▶ **WORK TASK**
Once you find the line with "Art (779, 1253)" in the data that follows, repeat it and every line after it exactly, through the line with "Actualités (803, 805)".
━━ RECORDS TO USE
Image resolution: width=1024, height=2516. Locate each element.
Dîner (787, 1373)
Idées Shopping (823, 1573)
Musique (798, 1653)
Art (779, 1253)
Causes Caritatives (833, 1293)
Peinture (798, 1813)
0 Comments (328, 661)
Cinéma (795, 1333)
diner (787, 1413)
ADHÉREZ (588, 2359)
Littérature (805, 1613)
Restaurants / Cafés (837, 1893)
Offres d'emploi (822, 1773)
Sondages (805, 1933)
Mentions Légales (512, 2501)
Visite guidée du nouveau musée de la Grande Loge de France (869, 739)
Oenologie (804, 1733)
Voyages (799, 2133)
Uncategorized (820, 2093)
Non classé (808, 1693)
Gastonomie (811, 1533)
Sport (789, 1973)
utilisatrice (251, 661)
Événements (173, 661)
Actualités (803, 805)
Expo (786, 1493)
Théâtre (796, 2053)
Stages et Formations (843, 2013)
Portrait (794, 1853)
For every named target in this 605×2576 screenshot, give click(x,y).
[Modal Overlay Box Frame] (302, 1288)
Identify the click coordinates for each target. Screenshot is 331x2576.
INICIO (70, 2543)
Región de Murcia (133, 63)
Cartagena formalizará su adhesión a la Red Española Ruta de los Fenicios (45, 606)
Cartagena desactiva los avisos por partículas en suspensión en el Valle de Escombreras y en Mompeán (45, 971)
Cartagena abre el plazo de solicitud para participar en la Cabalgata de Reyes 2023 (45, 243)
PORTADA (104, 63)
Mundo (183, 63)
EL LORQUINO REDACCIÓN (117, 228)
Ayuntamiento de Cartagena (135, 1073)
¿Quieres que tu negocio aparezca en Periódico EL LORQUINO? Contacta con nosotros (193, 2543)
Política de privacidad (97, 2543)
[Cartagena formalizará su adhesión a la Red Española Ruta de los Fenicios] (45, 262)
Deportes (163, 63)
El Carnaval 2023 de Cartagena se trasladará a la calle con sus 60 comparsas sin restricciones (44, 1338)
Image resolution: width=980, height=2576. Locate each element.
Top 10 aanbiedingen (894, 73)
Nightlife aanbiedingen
━━━━
▶ **RESPONSE**
Art (779, 1253)
Causes Caritatives (833, 1293)
Peinture (798, 1813)
0 Comments (328, 661)
Cinéma (795, 1333)
diner (787, 1413)
ADHÉREZ (588, 2359)
Littérature (805, 1613)
Restaurants / Cafés (837, 1893)
Offres d'emploi (822, 1773)
Sondages (805, 1933)
Mentions Légales (512, 2501)
Visite guidée du nouveau musée de la Grande Loge de France (869, 739)
Oenologie (804, 1733)
Voyages (799, 2133)
Uncategorized (820, 2093)
Non classé (808, 1693)
Gastonomie (811, 1533)
Sport (789, 1973)
utilisatrice (251, 661)
Événements (173, 661)
Actualités (803, 805)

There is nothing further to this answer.